:: ОТРЫВОК ::

С реальным подчинением общества капиталу социальные антагонизмы могут проявить себя посредством конфликта в любую минуту и на каждом этапе коммуникативного производства и обмена. Капитал поистине стал всем миром. Потребительская стоимость и все остальные отсылки к стоимости и процессам ее возрастания, казавшиеся внешними по отношению к капиталистическому способу производства, постепенно исчезли. Субъективность полностью слилась с обменом и языком, но это вовсе не означает, что теперь она лишена конфликтного потенциала. Технологическое развитие, основанное на генерализации коммуникативных производственных отношений, является движущей силой кризиса, а производительный совокупный интеллект - пристанищем антагонизмов. Кризис и упадок связаны не с чем-то внешним по отношению к Империи, но с самой ее сутью. Они относятся к самому производству субъективности, и таким образом они одновременно свойственны процессам воспроизводства Империи и им же противостоят. Кризис и упадок - это не скрытая от глаз основа Империи, не грозное будущее, но ясная и очевидная реальность, всегда ожидаемое событие, постоянно присутствующая латентность.
Это полночь в ночи призраков. И вновь воцарившаяся Империя, и массы, обладающие новыми созидательными способностями, основанными на интеллекте и взаимодействии, движутся в потемках, и ничто не может осветить нашу дальнейшую судьбу. Тем не менее у нас появился новый ориентир (а завтра, возможно, появится и новое самосознание), который заключается в том, что Империя определяется кризисом, что ее упадок уже идет, и он идет постоянно, и что, следовательно, потенциал конфликта реализуется в определенном событии и сингулярности. Что означает на практике то обстоятельство, что кризис имманентен Империи и неотличим от нее? Можно ли в этой ночной тьме строить содержательные теории, обладающие прогностической силой, и применять к текущим событиям какие-либо определения?

:::

ЧТО СДЕЛАТЬ:
• A. Выпишите без изменений часть отрывка об Империи от слов «Это полночь в» до слов «событиям какие-либо определения?».
• B. Продолжите отрывок об Империи, начав сразу после его последнего предложения.

:: ФРАГМЕНТ ДАННЫХ ::

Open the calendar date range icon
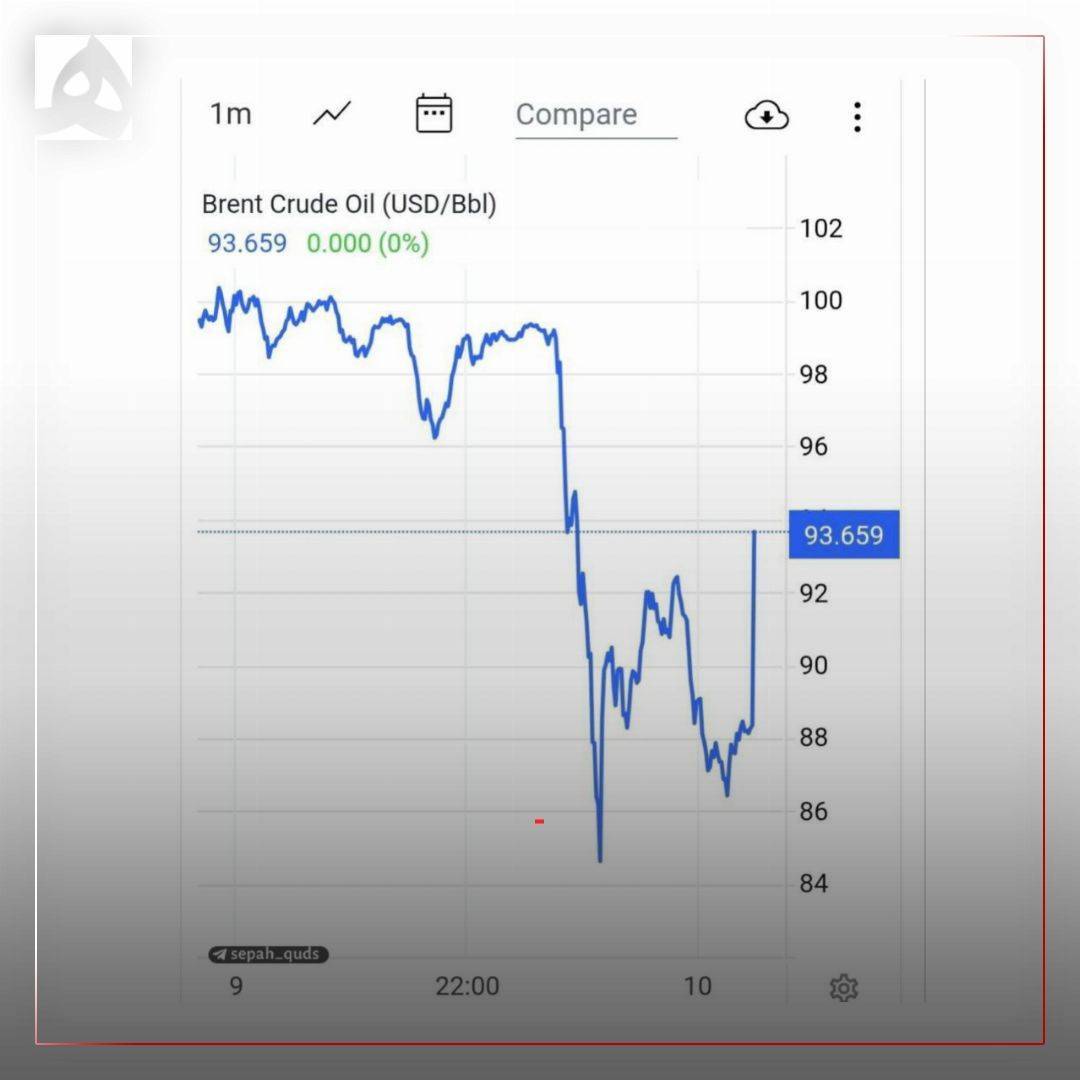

:::
:: ФРАГМЕНТ ДАННЫХ ::

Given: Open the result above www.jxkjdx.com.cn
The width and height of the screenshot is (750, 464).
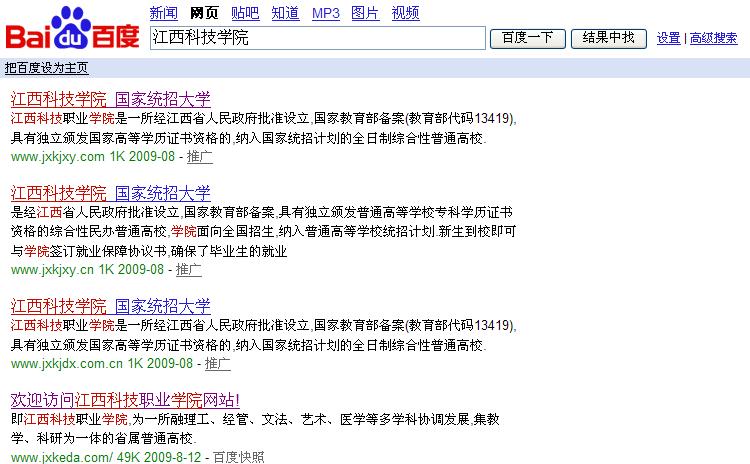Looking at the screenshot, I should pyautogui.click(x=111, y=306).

:::

ОТВЕТЫ НИЖЕ:
• A.
Это полночь в ночи призраков. И вновь воцарившаяся Империя, и массы, обладающие новыми созидательными способностями, основанными на интеллекте и взаимодействии, движутся в потемках, и ничто не может осветить нашу дальнейшую судьбу. Тем не менее у нас появился новый ориентир (а завтра, возможно, появится и новое самосознание), который заключается в том, что Империя определяется кризисом, что ее упадок уже идет, и он идет постоянно, и что, следовательно, потенциал конфликта реализуется в определенном событии и сингулярности. Что означает на практике то обстоятельство, что кризис имманентен Империи и неотличим от нее? Можно ли в этой ночной тьме строить содержательные теории, обладающие прогностической силой, и применять к текущим событиям какие-либо определения?

• B.
Порождение
Два основных препятствия мешают нам сразу ответить на эти вопросы. Первое представлено властной мощью буржуазной метафизики и, в особенности, широко распространенной иллюзией, что капиталистический рынок и капиталистический режим производства вечны и несокрушимы. Своеобразная естественность капитализма - это чистой воды мистификация, и нам необходимо немедленно избавиться от этого заблуждения. Второе препятствие представлено множеством теоретических позиций, которые не видят никакой альтернативы существующей форме правления, кроме беспросветной анархии, и тем самым впадают в мистицизм конца истории. Согласно такой идеологической позиции, боль существования невозможно артикулировать, осознать и обратить в протест. Эта теоретическая позиция выливается лишь в цинизм и квиетистскую рутину. Иллюзия естественности капитализма и радикализм идеи конца истории в действительности дополняют друг друга. Их взаимосвязь проявляется в опустошающем бессилии. Суть в том, что ни одной из этих позиций (ни апологетической, ни мистической) не удается ухватить важнейшую сторону биополитического порядка: его производительную способность. Они не в состоянии понять реальную силу масс, которая постоянно становится возможной и действительной. Иными словами, они упускают из вида основополагающую производительную способность бытия.
Мы можем ответить на вопрос о том, как выйти из кризиса, лишь спустившись на уровень биополитической виртуальности, дополненной сингулярными и созидательными процессами производства субъективности. Однако как же возможны прорыв и появление нового в том плоском, абсолютно замкнутом мире, куда мы погружены, в мире, где ценности кажутся уничтоженными пустотой смысла и отсутствием какой-либо точки отсчета? Здесь нам следует избегать как возвращения к описанию желания и его онтологической избыточности, так и утверждения <внешнего> измерения. Достаточно отметить порождающее измерение желания и, следовательно, его продуктивность. В действительности, полное смешение политического, социального и экономического в устроении настоящего обнаруживает биополитическое пространство, которое (намного лучше ностальгической утопии политического пространства у Ханны Арендт) объясняет способность желания противостоять кризису[2].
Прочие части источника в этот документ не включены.